◆ **Your objective**:
Copying exactly, give the lines in the material below from the one with "You are a computer-use agent." to the one with "Open the sharer's", ends included, and nothing besides.

◆ **Data for the task**:
━━━━━━━━━━━━━━━━━━━━━━━━━━━━━━

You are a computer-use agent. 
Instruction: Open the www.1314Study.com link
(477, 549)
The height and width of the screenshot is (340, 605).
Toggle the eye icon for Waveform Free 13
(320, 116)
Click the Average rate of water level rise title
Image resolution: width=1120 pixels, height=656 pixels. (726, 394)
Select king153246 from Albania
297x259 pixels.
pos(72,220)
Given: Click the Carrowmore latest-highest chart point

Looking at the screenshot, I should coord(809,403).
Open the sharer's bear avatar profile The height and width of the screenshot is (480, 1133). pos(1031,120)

━━━━━━━━━━━━━━━━━━━━━━━━━━━━━━

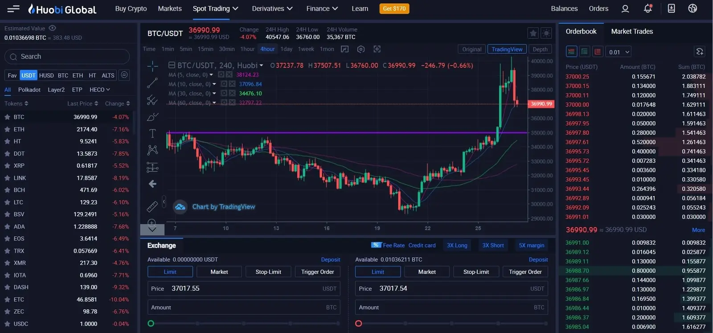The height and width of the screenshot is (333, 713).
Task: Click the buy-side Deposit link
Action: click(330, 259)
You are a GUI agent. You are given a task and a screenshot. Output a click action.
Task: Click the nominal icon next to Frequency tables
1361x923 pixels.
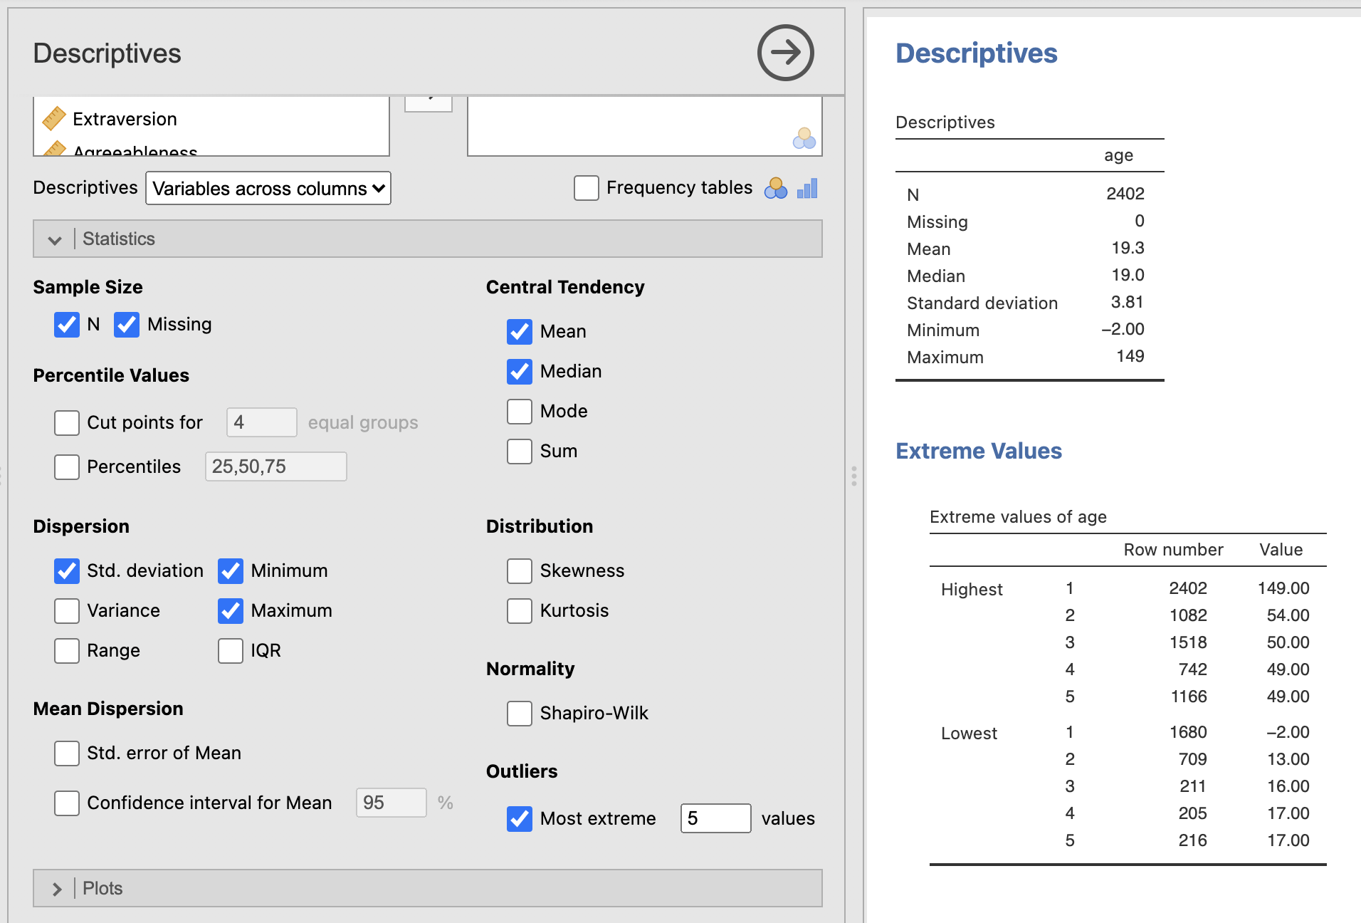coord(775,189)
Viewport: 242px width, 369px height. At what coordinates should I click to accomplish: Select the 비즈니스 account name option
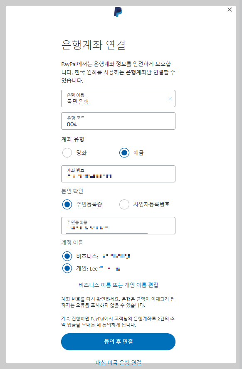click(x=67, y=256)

━━━━━━━━━━━━━━━━━━━━━━━━━━━━━━

◆ **Exercise output**:
You are a computer-use agent. 
Instruction: Open the www.1314Study.com link
(477, 549)
The height and width of the screenshot is (340, 605).
Toggle the eye icon for Waveform Free 13
(320, 116)
Click the Average rate of water level rise title
Image resolution: width=1120 pixels, height=656 pixels. (726, 394)
Select king153246 from Albania
297x259 pixels.
pos(72,220)
Given: Click the Carrowmore latest-highest chart point

Looking at the screenshot, I should coord(809,403).
Open the sharer's bear avatar profile The height and width of the screenshot is (480, 1133). pos(1031,120)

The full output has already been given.